George Clooney, Ice Cube and Mark Waklberg star in the Gulf War-based movie "Three Kings."
Of course, someone would make a film about the Gulf War eventually. I didn't have high expectations for this film when I went to see it. I expected a simple action/adventure film with a lot of humor mixed in, where most of the entertainment is in seeing incredibly large explosions, unbelievably close calls, and impossible stunts. While there is plenty of action and humor, it has a more realistic and serious side that took me by surprise. In stead of the expected platitudes and pat answers, this film really does say something about what happened in that war and how it effected the Iraqi people.

The film opens at the end of the war.
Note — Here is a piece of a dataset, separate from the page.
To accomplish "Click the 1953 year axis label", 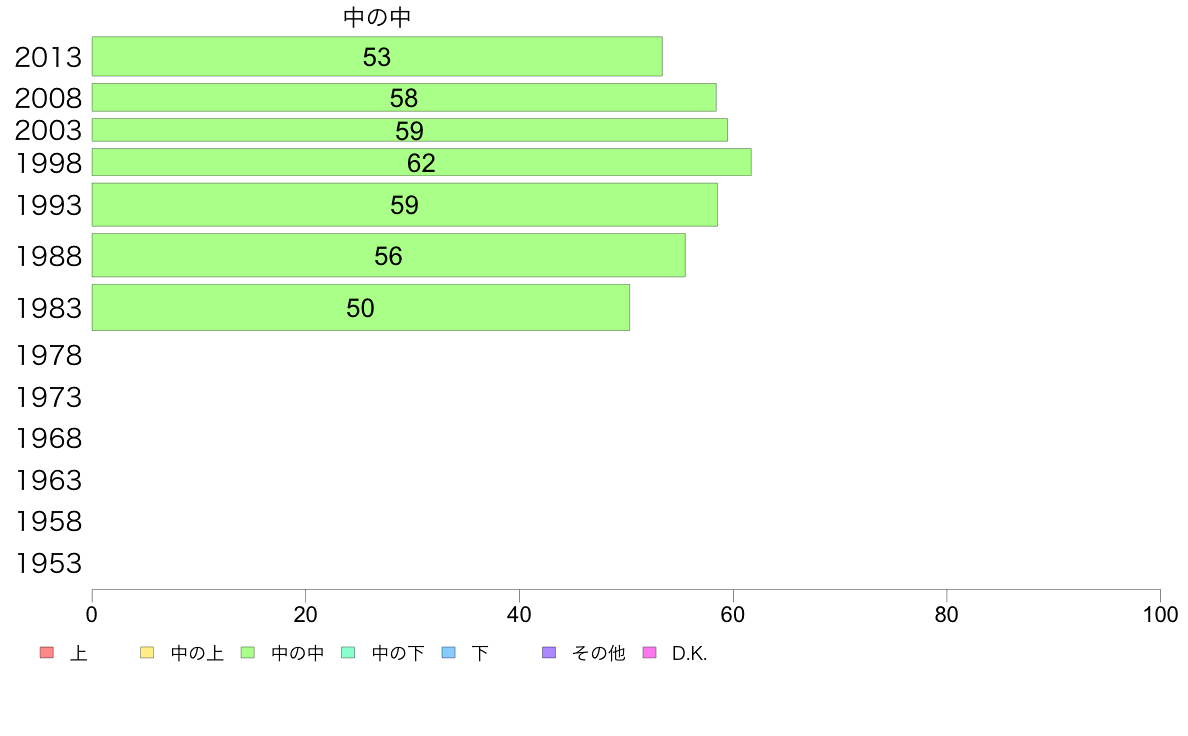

The soldiers are almost idle, bored, picking up Iraqi army stranglers. While strip searching all the captive soldiers, three American soldiers (Mark Wahlberg, Spike Jonze, and Ice Cube) discover a map hidden in a very personal place on one of the Iraqi soldiers. Realizing that a map hidden in such a way must have some very valuable information, they sneak off to look at it before turning it over to their commanding officer. Right away the talk is of gold, because they know that the bullion the Iraqi took from Kuwait has not been found. While they are examining the map, they are discovered by a Special Forces captain (George Clooney), a man with a cynical attitude and due to retire in a few weeks, who had heard a rumor about the map and had the same thought about gold. They form a plan to set out the next morning, tell know one about the map, grab the gold, and be back by noon.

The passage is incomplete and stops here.